Direkomendasikan WHO, Wolbachia ‘Amunisi’ Baru untuk Perangi Dengue
Wolbachia adalah bakteri alami yang terdapat dalam tubuh serangga.
REPUBLIKA.CO.ID, JAKARTA -- Banyak program dan usaha telah dilakukan pemerintah untuk menurunkan kasus demam berdarah atau dengue. Sebagai pelengkap untuk sejumlah program tersebut, tim periset dari Yogyakarta, Indonesia membuktikan efektivitas penerapan teknologi wolbachia dalam menurunkan kasus dengue.
Pakar kesehatan masyarakat Universitas Gadjah Mada (UGM), Profesor Adi Utarini, merupakan salah satu cendekiawan yang terlibat riset teknologi wolbachia di Yogyakarta tersebut. Penelitian dilakukan selama 12 tahun, dengan berbagai fase dan tahapan, serta kini teknologi wolbachia telah mendapat rekomendasi dari Organisasi Kesehatan Dunia (WHO).
"Teknologi wolbachia bisa menjadi harapan baru untuk menurunkan kasus dengue di Indonesia," ujar perempuan berhijab yang biasa disapa dengan panggilan Profesor Uut itu. Dia menyampaikannya pada webinar nasional Ikatan Cendekiawan Muslim Indonesia (ICMI) bertajuk Penyebaran Nyamuk Wolbachia di Indonesia, Jumat (24/11/2023) petang.
Uut menjelaskan, wolbachia merupakan bakteri alami dalam tubuh serangga, yang ditemukan dan diidentifikasi pakar dunia sejak 1924. Hampir 50 persen serangga yang ada di sekitar manusia memiliki bakteri alami tersebut.
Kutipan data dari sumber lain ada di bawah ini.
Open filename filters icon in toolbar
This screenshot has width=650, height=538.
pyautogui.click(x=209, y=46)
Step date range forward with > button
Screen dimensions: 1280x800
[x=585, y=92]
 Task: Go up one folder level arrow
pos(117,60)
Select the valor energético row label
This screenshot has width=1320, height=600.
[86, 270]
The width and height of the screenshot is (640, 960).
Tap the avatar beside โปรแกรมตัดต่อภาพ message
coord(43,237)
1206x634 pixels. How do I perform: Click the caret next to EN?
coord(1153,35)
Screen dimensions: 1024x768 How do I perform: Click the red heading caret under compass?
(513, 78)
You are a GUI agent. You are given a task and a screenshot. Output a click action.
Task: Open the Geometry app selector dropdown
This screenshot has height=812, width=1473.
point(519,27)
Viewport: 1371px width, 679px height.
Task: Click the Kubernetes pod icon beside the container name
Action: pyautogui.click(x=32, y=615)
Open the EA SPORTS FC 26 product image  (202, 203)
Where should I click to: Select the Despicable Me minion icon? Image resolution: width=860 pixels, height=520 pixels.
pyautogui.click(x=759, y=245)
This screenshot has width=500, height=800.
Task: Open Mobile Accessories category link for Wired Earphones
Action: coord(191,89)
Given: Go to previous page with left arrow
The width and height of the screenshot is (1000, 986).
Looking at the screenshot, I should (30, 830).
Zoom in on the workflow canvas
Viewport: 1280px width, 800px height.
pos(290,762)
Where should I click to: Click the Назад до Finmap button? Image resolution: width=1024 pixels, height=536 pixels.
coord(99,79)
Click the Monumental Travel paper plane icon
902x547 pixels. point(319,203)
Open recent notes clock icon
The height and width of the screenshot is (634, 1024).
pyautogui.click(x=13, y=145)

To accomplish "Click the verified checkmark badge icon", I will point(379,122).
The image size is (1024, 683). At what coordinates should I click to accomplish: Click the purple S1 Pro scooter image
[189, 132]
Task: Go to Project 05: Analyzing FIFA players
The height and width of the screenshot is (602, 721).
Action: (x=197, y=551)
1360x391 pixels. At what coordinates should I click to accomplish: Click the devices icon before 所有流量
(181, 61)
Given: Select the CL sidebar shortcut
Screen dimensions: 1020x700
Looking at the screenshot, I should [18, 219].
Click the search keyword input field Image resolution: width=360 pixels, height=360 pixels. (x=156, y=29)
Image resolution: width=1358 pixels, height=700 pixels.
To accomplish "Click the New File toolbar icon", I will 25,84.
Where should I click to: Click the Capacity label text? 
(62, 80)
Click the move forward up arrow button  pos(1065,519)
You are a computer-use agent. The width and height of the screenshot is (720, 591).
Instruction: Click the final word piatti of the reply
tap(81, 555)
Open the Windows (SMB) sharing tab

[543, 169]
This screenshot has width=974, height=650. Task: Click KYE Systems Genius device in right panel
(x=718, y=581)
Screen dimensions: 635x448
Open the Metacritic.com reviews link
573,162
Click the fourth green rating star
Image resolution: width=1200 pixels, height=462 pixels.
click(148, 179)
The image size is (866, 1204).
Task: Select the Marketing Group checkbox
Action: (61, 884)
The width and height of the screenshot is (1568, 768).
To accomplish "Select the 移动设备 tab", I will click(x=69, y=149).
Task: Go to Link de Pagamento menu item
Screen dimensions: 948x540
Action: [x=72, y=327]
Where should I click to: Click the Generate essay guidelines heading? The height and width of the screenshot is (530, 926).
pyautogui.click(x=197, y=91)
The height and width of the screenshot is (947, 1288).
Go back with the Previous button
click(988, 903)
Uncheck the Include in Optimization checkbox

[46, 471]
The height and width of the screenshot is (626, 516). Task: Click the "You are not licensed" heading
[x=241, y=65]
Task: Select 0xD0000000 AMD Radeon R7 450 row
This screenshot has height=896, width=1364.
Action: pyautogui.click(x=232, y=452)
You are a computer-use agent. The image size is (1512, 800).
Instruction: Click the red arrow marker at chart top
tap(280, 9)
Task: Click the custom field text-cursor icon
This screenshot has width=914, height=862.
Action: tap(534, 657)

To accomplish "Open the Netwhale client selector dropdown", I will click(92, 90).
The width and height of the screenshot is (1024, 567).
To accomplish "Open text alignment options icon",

Teknologi wolbachia artinya memasukkan bakteri wolbachia ke tubuh nyamuk Aedes aegypti.
Aedes aegypti merupakan jenis nyamuk yang dapat membawa virus dengue dan menularkannya ke manusia melalui gigitan. Disampaikan Uut, bakteri wolbachia dimasukkan ke nyamuk Aedes aegypti melalui telurnya. Setelah itu, dalam studi yang dipantau ketat, telur nyamuk "dilepaskan" ke pemukiman warga.
Studi kolaboratif yang dimulai sejak 2011 itu menunjukkan hasil yang menjanjikan. Teknologi wolbachia di Yogyakarta terbukti menurunkan 77 persen kejadian dengue dan menurunkan 86 persen rawat inap akibat dengue. "Itu sebuah dampak yang sangat signifikan kalau kita bicara penyakit menular," kata Uut.
Jika dipantau kasus dengue di Yogyakarta antara 1990-2023, kasus dengue pada periode 2021-2023 disebut Uut tercatat jauh lebih rendah dibanding angka rata-rata selama 30 tahun. Namun, untuk penerapan teknologi wolbachia di lingkup yang lebih luas, Uut mengatakan perlu adanya pengembangan model implementasi sesuai dengan lokasi yang dituju.
Pelepasan "nyamuk wolbachia" lewat telurnya juga hanya bisa dilakukan dengan syarat adanya dukungan tinggi dari stakeholder dan penerimaan yang besar dari masyarakat. Selain itu, Uut menekankan bahwa teknologi wolbachia bukanlah solusi tunggal untuk menekan angka kasus demam berdarah di Indonesia.
Implementasi dan intervensi nyamuk wolbachia diterapkan sebagai pelengkap dari program pengendalian dengue. "Ini bukan single bullet, bukan magic bullet, yang jika dilakukan terus hilang. Namun, inovasi baru ini menambah amunisi kita melawan dengue," ucap Uut.
Pada webinar nasional yang digelar oleh Majelis Pengurus Pusat ICMI Bidang VI (Kesehatan) itu, Ketua Umum Pengurus Besar Ikatan Dokter Indonesia (IDI) Mohammad Adib Khumaedi turut memaparkan materi. Sementara, Ketua Koordinasi Kesehatan Majelis Pengurus Pusat ICMI Fachmi Idris dan Wakil Ketua Umum ICMI Riri Fitri Sari memberikan pengantar.